その最大にして唯一の理由は、日本が産油国ではないということにあります。
資源エネルギー庁の統計によれば、現在の日本は石油のほぼ全量にあたる99.7%を海外からの輸入に頼っており、さらにその90%近くを中東諸国から輸入しています。
一方、日本は世界有数の石油消費国でもあります。石油は日本のエネルギー供給のおよそ40%を占めており、石油なくして安定した国民生活は成し遂げられません。
戦後、政府や関連企業各社は石油の安定した確保に向けて奔走したことで、日本は非産油国であるにもかかわらず、いまでは全国各地でガソリンを手に入れることができる仕組みが構築されています。

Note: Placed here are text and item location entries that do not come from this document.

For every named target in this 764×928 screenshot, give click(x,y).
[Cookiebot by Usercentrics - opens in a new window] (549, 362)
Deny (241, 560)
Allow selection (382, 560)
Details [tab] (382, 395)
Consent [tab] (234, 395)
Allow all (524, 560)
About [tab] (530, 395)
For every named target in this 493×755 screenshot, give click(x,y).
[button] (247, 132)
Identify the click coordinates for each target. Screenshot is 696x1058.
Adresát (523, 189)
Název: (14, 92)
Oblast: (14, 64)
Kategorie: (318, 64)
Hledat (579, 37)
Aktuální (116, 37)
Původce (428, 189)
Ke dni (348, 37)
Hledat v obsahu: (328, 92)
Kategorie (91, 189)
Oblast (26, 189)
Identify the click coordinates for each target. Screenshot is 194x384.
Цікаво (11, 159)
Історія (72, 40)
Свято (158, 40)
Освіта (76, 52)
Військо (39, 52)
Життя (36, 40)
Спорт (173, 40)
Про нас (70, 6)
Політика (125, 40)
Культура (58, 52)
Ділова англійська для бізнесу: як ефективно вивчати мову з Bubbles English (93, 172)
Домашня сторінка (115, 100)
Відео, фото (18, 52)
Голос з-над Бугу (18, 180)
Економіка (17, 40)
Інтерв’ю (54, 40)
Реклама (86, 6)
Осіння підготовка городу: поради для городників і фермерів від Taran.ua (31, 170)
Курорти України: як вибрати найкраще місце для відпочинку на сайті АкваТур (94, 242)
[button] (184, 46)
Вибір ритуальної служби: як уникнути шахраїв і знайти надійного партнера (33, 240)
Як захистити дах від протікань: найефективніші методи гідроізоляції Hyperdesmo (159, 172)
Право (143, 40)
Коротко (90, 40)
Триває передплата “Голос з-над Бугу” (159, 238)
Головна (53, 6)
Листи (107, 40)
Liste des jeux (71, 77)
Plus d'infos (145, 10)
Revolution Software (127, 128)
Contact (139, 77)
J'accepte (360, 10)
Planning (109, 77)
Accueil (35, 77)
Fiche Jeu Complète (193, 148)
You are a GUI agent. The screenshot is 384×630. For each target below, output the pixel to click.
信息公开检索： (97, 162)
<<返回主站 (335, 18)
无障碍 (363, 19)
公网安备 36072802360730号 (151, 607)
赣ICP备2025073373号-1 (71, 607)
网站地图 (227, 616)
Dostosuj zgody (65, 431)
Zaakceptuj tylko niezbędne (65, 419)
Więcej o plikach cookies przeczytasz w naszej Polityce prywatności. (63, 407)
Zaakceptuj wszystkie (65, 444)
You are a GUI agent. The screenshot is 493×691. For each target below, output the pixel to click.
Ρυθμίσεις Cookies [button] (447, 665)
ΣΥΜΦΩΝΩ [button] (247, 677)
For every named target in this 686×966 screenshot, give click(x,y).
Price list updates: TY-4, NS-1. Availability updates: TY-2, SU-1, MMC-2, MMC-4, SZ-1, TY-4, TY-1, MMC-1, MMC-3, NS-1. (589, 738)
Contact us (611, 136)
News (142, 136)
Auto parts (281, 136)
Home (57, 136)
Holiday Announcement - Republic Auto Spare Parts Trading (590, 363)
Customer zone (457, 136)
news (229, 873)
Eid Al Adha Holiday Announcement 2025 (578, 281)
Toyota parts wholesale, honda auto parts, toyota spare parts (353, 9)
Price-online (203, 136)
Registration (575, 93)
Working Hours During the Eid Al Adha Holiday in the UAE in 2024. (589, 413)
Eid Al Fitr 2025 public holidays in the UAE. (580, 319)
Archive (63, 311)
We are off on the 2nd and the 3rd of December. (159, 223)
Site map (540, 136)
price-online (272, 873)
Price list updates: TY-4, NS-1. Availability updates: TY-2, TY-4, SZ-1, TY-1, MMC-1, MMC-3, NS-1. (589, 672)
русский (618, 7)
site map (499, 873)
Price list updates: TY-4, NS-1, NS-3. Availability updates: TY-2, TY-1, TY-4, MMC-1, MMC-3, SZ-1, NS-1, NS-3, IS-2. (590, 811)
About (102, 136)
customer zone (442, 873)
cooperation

しかし、石油のほぼ全量を輸入に頼っているなかで、もし中東諸国などの産油国で政変が起こったり、世界情勢の変化によって石油の安定供給が寸断されたりすることになれば、日本という国家そのものの存亡が危ぶまれてしまいます。
そのため、これまで政府はガソリンの使用をできるだけ抑えるような政策を進めてきました。ハイブリッド車や電気自動車などを推進しているのは、環境対策であると同時に、こうしたエネルギー安全保障に対するリスクヘッジという側面もあります。
こうした流れのなかで、ガソリンの撤廃や引き下げによって、恒久的にガソリンの消費量を増やしていくような政策が採られることはありえません。これは、日本が非産油国である限りやむを得ないことです。
たしかに、ガソリン価格の高騰は国民生活をおびやかすものではありますが、かといってガソリン価格の撤廃や引き下げをおこなってしまうと、文字通り国家存亡の危機を迎えてしまうことは明白です。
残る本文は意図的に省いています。